I agree with pretty much every word you said, in particular the social
engineering aspect of this. In past mails I've referred to elsewhere
I've proposed some Emacs-like "ask" facility for git, but you've
convinced me that that default would be a bad idea for the "user just
clicks yes no matter what" reasons you noted.

Still, I do think there is a way to make this work in a way that's
probably acceptable for everyone:

 * We don't ever ask the user to install hooks, it's something that
   they'd have to know about and pro-actively set up in advance.

 * The security model is entirely focused on not approving changes as
   you "pull" them, but e.g.
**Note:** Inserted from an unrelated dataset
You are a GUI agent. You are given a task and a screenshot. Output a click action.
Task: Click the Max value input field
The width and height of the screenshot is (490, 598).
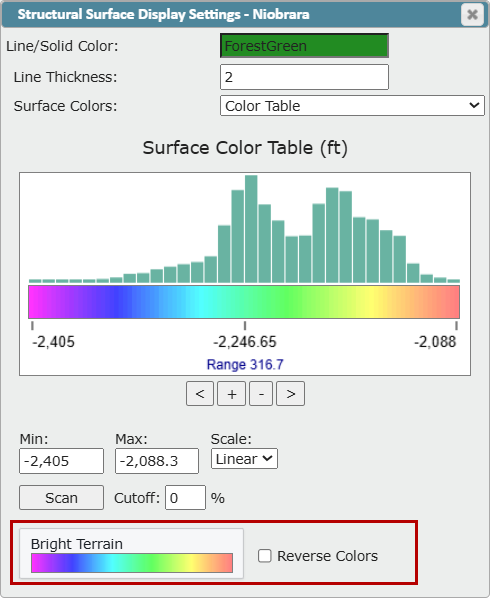157,461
GPG-verifying the whole chain with some
   pre-setup key.

The use-case (and I've had this use-case in the past) would be something
like a BigCorp which automates its servers/laptops, but would prefer not
to patch/build/ship something like git itself.

So when you "git clone" your corporate repos you get relevant
config/hooks, but not otherwise. We'd of course have a way to discover
that you can set these up & do so after "clone", but it would be
something more like check-mailmap, not something we'd prompt you to do.

I'm personally much more interested in doing something like this for an
in-repo .gitconfig, with us shipping a graduals whitelist of known
config values at differeng safety levels.

That sort of thing really *is* something we could imagine asking the
user about, or even doing by default, e.g. applying a "diff -U<n>"
setting for that repo, picking up non-executable aliases for
non-data-changing git programs etc.

But as you note hooks are really on the extreme other side of that
security curve, which is why in some earlier thread discussing this I
suggested that a much more productive way to start an effort like this
would be the in-repo .gitconfig route. We could start with our N most
safe config variables, and work from there...